Inland

Wir bauen ein Schloss für Europa

von Sarah Schönewolf · 9. Mai 2014

Nicht nur wegen der aktuellen Lage in der Ukraine ist Frank-Walter Steinmeier in diesen Tagen viel beschäftigt. Dass sich der Bundesaußenminister dennoch am Freitag die Zeit nimmt, auch den zweiten Konferenztag der Veranstaltung „Europa – Traum und Wirklichkeit“ in Berlin zu eröffnen, macht die enorme Bedeutung einer europäischen Identität deutlich.

„Ist es eigentlich die richtige Zeit von Europa zu träumen? Darf man eine Konferenz zum Traum von Europa machen, wenn auf diesem Kontinent zeitgleich die schwerste außenpolitische Krise seit Ende des Kalten Krieges tobt?“ Frank-Walter Steinmeier gibt in seiner Antwort gleich zu Beginn der Veranstaltung „Europa – Traum und Wirklichkeit“ den Sinn des zweiten Konferenztages  vor: „Ja, denn das gehört zur Arbeit an Europa. Sie muss raus in eine breite Öffentlichkeit, sie muss offen sein und streitbar.“

Auf Europa aufpassen

Das Modell Europa sei die Hoffnung auf eine nie selbstverständliche, immer wieder neu herzustellende Balance von Freiheit und Sicherheit, sagt Steinmeier. Diese Balance sei nicht über Nacht vom Himmel gefallen, sondern das Ergebnis eines jahrhundertlangen Prozesses.

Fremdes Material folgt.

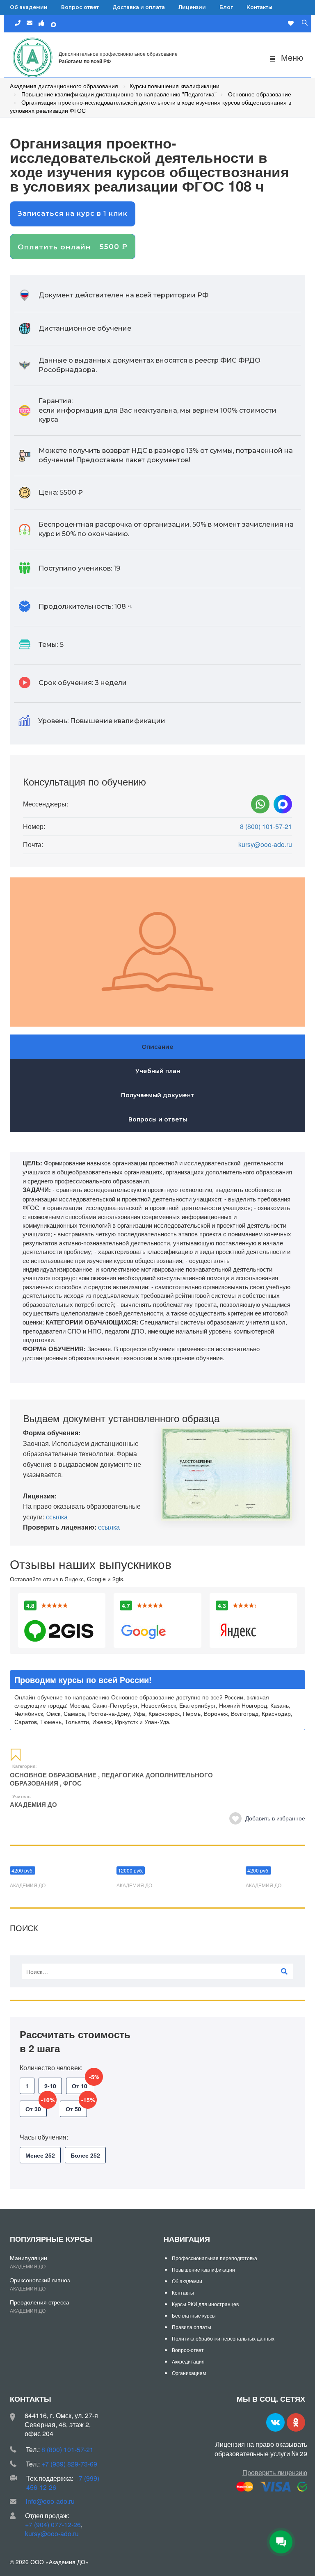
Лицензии (192, 7)
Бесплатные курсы (194, 2315)
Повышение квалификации (203, 2269)
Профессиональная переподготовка (214, 2257)
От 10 (82, 2084)
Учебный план (157, 1071)
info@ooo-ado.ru (50, 2501)
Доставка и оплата (138, 7)
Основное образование (53, 1774)
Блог (226, 7)
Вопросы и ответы (157, 1119)
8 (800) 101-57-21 (266, 826)
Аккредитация (188, 2361)
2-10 (50, 2086)
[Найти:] (157, 1971)
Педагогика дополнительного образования (111, 1779)
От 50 (76, 2107)
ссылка (57, 1516)
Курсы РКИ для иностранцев (205, 2303)
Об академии (29, 7)
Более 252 (85, 2155)
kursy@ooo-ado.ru (265, 844)
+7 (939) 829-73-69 (69, 2464)
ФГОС (72, 1783)
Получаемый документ (157, 1095)
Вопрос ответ (80, 7)
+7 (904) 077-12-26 (53, 2524)
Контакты (259, 7)
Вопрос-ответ (188, 2349)
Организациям (189, 2372)
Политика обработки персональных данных (223, 2338)
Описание (157, 1046)
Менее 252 (40, 2155)
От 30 (36, 2107)
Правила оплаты (191, 2326)
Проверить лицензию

Dass dieser Prozess andauere und er zugleich auch in Auseinandersetzungen erneuert werden muss, um ihn zu bewahren,  macht die ungarische Philosophin Ágnes Heller deutlich. In ihrem Beitrag zur Frage nach der Existenz einer europäischen Wertegemeinschaft, mahnt die Philosophin ein stärkeres Eintreten für den Wert der „Freiheit“ an.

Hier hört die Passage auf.